An extra hour to fix your circadian rhythm
Daylight saving time ends on Nov. 6, bringing along an extra hour for sleep and activities. Dr. Annise Wilson, a sleep medicine expert at Baylor College of Medicine, shares details on the effects "falling back” an hour has on circadian rhythms, shift workers and adolescent development.
“While the end of daylight savings time in November disrupts the sleep cycle, ultimately it is more in alignment with our circadian rhythm,” said Wilson, assistant professor of medicine – pulmonary, critical care and sleep medicine. “In addition to gaining an extra hour, there’s more light in the morning and it’s darker at night, so the time change in the fall is easier to adapt to than it is in the spring.”

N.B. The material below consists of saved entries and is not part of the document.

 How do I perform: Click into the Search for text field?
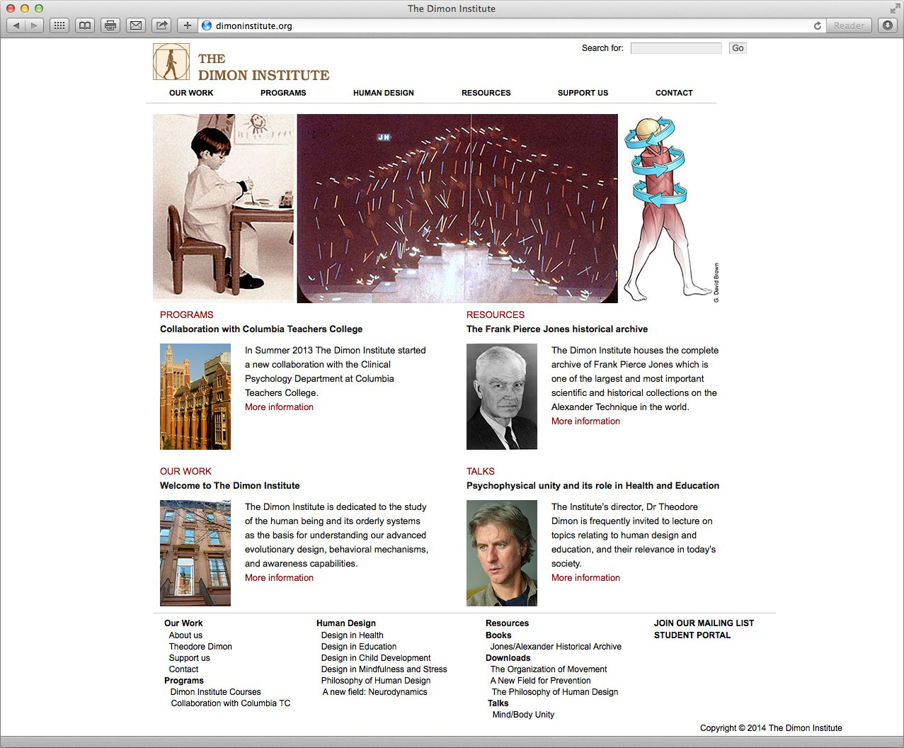[x=675, y=48]
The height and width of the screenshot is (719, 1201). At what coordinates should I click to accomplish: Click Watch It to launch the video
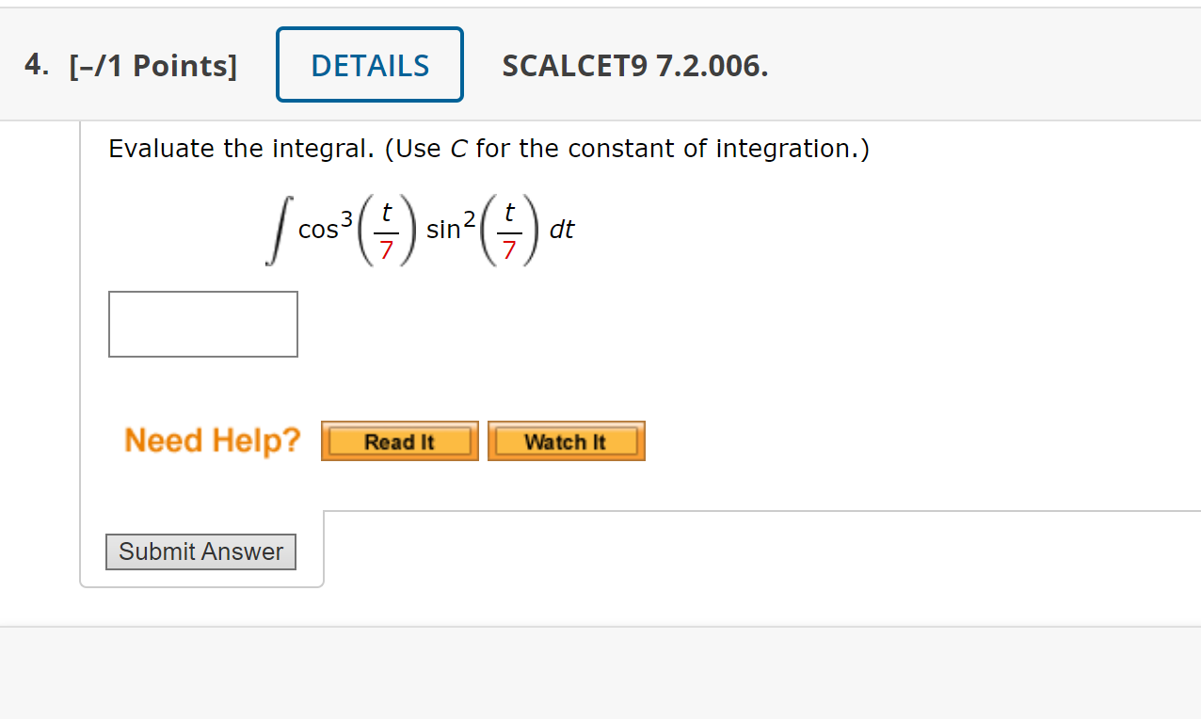click(x=566, y=440)
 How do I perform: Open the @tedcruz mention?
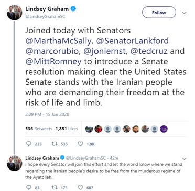(x=149, y=51)
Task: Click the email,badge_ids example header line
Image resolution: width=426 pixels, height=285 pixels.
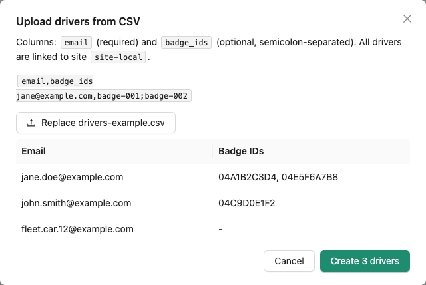Action: pyautogui.click(x=55, y=81)
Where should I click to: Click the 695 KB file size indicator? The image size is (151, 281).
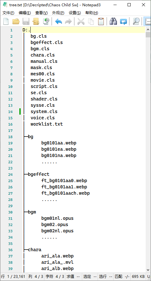[138, 277]
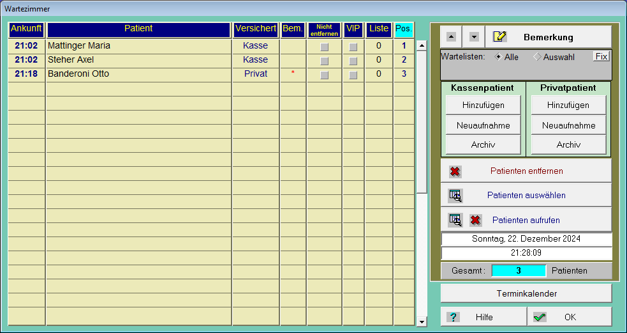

Fixing your sleep schedule
A person’s circadian rhythm refers to the 24-hour internal body clock that regulates bodily functions, such as hormone release and body temperature.
Continuous disruptions to a person’s circadian rhythm have been linked to mood disorders and negative impacts on cardiovascular health, cognition and other bodily functions. The time change from the end of daylight savings time allows people the opportunity to fix their circadian rhythm, which leads to overall better health.
Wilson offers these strategies for those needing to repair their circadian rhythm:
- Schedule consistent meal, exercise and sleep times throughout the week
- Prioritize light exposure in the morning and limit light exposure in the evenings
- Avoid caffeine and alcohol before bedtime
- Naps are best in the early afternoon and should be no more than 20 minutes long
- Shift your bedtime 15 to 30 minutes later a few days prior to the end of daylight savings time (the wake time also should be 15-30 minutes later than the usual wake time)
“It may take up to a week to adjust to the time change. The end of daylight savings time does allow us to catch up on sleep debt. It is recommended that we get seven to nine hours of sleep each night,” Wilson said. “The key to maintaining a healthy circadian rhythm is a consistent routine.”
Shift workers, particularly those who work overnight, experience some of the worst effects of a disrupted circadian rhythm due to their inverted schedules. As a result, Wilson says this population tends to have a higher risk of obesity, diabetes, mood disorders and cancer. Depending on if the shift work is long or short term, certain strategies can be taken to readjust their circadian rhythm.
“If the shift work is short term, then on their off days, shift workers can go about their regular routine and should normally adjust,” Wilson said. “If it is long term, we recommend simulating nighttime when they go home in the mornings by wearing dark glasses and using blackout curtains. When returning to their shifts at night, shift workers should expose themselves to a lot of light at the beginning of the shift.”
Adolescent development and daylight saving time
Although changes in circadian rhythm affect us all, Wilson cites children as a population sensitive to changes in sleep schedules as they are still in developmental stages. The normal circadian rhythm of adolescents tends to have them sleeping later, meaning that the onset of daylight saving time in the spring exacerbates their sleep deprivation. In combination with early school start times, this could have a negative impact on a child’s development.
“By trying to force adolescents to go to sleep earlier than they normally would and having them wake up early to go to school and then factoring in daylight saving time, they're become chronically sleep deprived,” Wilson said. “Being chronically sleep deprived in a developing body is not ideal.”
To fix issues, Wilson advises parents to create consistency in sleep schedules, mealtimes and sleep routines.